■ DOCUMENT SECTION ■
CASCO, Maine (NEWS CENTER) — Family members of the victims in last weekend's shootings in Casco and Naples spoke out Tuesday.

Norman Strobel was shot and killed by police after shooting two men, killing one and injuring the other.

Family members said these were innocent victims, and that one of these shootings was a domestic violence crime.

Police said Richard Diekema drove his roommate, Norman Strobel, to the home of his first victim Saturday night in Casco.

In a message, Diekema's brother said, "If Richard did drive the guy to the first shooting scene, he was forced or conned into it, not knowing what was about to happen. Richard was a big-hearted person and would do anything to help anyone out."

Diekema was an employee at Reynold Motorsports in Buxton for 30 years. He has children and grandchildren in Maine.

Police said Strobel later shot and killed Richard.

The night before, Strobel went to the home of his ex-girlfriend, Sandra Goulet, in Casco. She wasn't home, but her daughter, Alyssa, and boyfriend, Jason Almeida, were there. Strobel aimed a gun at Alyssa through the kitchen window but hit Almeida.

Alyssa calls Almeida a hero, and shared this note that Jason wrote from his hospital bed: "not hero, protecting the love of my life."

Alyssa Goulet said Strobel had been targeting her mother for a long time, and that she had several protection orders against him.

Sandra Goulet wrote to a judge that Strobel threw a chair at her, pulled her hair, choked her and had a drinking problem.

■ RECORD EXTRACTS ■
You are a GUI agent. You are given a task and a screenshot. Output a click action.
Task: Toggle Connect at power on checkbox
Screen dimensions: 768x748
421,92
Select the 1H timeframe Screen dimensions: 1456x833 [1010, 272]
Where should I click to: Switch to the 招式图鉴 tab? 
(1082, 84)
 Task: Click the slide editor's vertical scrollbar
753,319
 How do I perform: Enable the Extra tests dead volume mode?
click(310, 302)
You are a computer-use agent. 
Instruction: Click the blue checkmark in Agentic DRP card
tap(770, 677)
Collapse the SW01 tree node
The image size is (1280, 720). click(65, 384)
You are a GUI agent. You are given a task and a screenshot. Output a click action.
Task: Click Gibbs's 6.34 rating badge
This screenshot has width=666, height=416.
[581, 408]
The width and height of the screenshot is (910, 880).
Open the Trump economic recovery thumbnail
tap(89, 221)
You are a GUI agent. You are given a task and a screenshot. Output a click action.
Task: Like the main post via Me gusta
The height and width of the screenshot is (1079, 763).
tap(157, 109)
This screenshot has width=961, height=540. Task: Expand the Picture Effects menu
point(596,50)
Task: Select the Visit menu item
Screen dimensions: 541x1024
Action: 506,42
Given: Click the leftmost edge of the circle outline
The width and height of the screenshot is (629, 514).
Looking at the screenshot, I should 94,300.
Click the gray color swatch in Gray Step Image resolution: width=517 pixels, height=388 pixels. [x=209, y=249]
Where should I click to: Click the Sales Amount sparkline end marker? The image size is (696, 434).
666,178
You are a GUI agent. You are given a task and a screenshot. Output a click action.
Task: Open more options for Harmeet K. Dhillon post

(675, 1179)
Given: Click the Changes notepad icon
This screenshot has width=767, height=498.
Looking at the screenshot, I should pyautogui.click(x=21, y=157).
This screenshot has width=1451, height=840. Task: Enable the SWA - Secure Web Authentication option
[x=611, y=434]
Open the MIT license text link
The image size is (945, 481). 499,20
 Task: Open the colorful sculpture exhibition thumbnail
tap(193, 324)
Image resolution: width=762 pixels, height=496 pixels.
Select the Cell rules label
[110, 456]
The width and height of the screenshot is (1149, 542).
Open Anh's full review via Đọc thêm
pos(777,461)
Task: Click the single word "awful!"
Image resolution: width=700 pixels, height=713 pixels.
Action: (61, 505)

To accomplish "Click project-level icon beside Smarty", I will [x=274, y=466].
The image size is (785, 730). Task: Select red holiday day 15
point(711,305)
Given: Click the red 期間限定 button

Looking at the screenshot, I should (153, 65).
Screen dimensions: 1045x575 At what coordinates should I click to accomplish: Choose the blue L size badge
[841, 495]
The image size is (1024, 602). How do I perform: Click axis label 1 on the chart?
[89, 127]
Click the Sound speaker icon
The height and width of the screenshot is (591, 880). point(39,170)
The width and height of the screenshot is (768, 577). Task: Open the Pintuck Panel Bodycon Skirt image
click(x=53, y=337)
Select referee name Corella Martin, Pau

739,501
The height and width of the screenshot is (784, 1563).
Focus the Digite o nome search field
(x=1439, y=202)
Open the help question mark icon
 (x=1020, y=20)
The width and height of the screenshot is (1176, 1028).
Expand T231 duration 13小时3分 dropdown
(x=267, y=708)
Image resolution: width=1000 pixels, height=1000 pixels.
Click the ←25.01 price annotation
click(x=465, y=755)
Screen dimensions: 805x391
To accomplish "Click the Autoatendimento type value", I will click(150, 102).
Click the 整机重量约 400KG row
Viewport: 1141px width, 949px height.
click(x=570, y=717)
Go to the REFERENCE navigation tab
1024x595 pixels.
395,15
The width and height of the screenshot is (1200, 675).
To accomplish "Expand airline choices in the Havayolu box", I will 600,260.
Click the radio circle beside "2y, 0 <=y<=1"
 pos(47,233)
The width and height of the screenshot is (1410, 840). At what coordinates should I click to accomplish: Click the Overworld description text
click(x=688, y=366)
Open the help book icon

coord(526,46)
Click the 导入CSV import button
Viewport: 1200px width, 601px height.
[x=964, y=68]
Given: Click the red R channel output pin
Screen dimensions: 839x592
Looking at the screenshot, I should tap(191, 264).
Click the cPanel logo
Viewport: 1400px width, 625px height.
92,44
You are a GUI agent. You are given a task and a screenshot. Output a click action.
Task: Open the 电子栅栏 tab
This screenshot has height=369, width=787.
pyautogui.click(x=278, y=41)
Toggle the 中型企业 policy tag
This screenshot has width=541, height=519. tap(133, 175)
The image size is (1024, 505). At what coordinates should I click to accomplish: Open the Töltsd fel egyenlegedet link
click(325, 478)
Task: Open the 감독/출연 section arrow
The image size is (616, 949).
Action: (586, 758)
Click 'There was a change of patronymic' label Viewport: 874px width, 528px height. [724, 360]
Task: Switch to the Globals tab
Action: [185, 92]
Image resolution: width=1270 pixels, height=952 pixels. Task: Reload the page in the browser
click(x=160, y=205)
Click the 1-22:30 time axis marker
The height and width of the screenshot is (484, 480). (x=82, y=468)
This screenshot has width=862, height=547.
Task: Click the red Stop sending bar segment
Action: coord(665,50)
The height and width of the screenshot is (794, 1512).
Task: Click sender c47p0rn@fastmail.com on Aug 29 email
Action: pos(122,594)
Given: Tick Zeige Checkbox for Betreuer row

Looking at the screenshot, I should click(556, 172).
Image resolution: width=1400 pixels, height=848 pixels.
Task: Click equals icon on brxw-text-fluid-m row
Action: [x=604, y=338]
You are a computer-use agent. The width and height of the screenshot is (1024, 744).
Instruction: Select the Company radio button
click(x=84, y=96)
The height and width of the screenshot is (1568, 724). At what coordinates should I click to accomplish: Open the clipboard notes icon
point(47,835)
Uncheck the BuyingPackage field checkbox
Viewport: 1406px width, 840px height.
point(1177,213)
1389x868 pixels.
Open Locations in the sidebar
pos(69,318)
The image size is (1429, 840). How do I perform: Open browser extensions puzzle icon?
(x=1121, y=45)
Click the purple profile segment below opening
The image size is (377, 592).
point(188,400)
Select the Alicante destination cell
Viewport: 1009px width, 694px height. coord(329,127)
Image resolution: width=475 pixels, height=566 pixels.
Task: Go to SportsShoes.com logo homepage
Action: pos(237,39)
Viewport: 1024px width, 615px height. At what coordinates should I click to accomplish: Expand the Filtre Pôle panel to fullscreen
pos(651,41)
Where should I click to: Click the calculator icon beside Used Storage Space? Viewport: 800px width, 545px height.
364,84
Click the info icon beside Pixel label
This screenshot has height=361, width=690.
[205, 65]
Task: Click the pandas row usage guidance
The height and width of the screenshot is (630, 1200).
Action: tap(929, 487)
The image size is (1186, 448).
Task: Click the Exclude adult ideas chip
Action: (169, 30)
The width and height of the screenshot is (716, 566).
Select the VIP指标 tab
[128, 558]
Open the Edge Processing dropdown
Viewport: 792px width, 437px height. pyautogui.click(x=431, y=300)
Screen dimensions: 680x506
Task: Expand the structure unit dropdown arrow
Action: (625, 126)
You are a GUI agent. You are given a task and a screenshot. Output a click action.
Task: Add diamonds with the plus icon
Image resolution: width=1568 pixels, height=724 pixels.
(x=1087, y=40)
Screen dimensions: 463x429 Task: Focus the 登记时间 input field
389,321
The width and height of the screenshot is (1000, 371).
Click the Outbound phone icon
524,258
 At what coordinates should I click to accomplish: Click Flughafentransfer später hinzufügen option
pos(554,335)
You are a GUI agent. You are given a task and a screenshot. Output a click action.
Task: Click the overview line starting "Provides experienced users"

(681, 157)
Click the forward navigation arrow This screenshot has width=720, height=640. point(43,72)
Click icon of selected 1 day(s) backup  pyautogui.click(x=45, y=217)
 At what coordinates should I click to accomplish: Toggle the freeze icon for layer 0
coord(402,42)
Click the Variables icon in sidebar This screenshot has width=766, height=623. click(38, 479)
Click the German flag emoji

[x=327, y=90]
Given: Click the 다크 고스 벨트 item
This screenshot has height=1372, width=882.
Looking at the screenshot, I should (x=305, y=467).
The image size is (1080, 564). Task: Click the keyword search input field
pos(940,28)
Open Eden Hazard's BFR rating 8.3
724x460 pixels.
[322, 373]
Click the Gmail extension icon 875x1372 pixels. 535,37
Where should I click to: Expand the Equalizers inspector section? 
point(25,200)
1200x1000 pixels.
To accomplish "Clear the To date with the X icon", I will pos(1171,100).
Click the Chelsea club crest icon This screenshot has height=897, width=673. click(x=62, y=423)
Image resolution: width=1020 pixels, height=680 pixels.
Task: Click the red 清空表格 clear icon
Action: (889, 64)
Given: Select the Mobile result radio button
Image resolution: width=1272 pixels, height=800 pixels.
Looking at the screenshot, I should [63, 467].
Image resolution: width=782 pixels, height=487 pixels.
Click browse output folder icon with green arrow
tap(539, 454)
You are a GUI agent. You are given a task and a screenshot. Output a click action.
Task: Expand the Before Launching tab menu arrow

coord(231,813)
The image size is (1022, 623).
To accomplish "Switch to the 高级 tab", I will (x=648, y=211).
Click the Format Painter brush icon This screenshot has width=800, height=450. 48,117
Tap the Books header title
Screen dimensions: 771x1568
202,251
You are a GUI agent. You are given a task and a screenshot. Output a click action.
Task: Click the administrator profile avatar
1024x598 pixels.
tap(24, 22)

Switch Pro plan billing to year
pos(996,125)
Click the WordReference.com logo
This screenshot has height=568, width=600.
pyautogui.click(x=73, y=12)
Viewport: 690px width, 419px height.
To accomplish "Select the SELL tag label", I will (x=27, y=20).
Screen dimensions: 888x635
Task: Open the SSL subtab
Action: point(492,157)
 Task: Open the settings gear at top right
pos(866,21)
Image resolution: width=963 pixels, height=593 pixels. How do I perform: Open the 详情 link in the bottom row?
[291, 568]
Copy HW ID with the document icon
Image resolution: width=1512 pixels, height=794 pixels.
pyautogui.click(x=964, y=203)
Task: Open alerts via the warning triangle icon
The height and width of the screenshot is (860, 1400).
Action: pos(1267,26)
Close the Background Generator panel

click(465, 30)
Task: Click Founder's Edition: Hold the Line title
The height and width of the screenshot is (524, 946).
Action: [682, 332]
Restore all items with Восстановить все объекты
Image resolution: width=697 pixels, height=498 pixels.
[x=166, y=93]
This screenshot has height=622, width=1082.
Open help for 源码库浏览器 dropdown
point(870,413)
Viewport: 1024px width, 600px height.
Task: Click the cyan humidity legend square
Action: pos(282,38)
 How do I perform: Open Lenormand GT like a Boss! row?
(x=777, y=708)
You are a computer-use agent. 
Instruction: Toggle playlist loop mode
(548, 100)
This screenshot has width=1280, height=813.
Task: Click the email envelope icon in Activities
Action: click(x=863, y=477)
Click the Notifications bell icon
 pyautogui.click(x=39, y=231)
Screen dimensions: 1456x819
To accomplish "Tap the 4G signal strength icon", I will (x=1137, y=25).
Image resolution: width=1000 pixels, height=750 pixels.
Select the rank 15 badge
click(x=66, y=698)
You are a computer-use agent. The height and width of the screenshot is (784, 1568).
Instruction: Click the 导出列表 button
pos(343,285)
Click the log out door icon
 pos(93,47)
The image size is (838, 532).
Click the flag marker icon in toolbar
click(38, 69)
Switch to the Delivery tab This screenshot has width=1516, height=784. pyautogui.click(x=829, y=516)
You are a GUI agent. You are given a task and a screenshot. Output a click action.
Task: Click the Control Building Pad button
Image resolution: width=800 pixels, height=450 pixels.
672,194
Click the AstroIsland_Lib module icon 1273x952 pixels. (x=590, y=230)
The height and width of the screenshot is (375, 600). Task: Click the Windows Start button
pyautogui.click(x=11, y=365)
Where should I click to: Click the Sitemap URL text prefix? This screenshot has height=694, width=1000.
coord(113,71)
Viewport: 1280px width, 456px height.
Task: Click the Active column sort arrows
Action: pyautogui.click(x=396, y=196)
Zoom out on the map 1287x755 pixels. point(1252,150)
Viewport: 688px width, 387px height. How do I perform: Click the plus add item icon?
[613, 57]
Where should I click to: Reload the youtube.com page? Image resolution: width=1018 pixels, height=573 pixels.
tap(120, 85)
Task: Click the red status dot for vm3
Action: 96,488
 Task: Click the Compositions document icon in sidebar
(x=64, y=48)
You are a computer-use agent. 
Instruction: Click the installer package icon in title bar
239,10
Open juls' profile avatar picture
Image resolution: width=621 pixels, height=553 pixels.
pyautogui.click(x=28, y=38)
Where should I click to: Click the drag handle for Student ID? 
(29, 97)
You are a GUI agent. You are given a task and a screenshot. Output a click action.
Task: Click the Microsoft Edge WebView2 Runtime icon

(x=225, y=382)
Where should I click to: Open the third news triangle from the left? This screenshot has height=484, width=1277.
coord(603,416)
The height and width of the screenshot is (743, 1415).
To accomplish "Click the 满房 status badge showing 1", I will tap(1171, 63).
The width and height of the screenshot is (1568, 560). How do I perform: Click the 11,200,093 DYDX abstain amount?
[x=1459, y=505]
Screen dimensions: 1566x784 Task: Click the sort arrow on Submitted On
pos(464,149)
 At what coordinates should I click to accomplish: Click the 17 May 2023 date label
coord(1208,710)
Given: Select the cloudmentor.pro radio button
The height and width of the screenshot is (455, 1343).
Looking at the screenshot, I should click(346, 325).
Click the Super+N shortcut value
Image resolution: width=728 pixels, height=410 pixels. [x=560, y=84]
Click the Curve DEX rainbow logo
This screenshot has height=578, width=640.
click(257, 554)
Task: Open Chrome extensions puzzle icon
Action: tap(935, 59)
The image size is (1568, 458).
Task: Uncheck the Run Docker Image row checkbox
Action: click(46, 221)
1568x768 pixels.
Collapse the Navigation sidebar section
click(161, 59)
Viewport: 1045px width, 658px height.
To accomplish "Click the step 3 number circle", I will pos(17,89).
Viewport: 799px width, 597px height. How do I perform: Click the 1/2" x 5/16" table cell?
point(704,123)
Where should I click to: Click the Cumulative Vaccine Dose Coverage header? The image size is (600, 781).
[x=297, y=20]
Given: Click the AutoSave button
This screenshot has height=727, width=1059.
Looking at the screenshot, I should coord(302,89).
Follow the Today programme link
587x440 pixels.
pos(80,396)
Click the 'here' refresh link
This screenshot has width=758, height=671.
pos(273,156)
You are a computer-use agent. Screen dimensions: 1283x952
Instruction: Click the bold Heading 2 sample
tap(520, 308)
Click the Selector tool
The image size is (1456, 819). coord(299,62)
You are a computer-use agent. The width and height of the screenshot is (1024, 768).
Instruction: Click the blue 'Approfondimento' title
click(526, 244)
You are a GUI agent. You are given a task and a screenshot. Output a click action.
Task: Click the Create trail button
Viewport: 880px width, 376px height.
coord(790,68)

■ WORK INSTRUCTIONS ■
**A.** Name every person the shootings article identifies by name.
**B.** In the shootings article, begin at the words "Norman Strobel was" and stop after "grandchildren in Maine.". Write that passage out again, swapping "roommate" for "housemate".

■ ANSWERS TO THE TASKS ■
**A.** Norman Strobel, Richard Diekema, Sandra Goulet, Alyssa Goulet, Jason Almeida

**B.**
Norman Strobel was shot and killed by police after shooting two men, killing one and injuring the other.

Family members said these were innocent victims, and that one of these shootings was a domestic violence crime.

Police said Richard Diekema drove his housemate, Norman Strobel, to the home of his first victim Saturday night in Casco.

In a message, Diekema's brother said, "If Richard did drive the guy to the first shooting scene, he was forced or conned into it, not knowing what was about to happen. Richard was a big-hearted person and would do anything to help anyone out."

Diekema was an employee at Reynold Motorsports in Buxton for 30 years. He has children and grandchildren in Maine.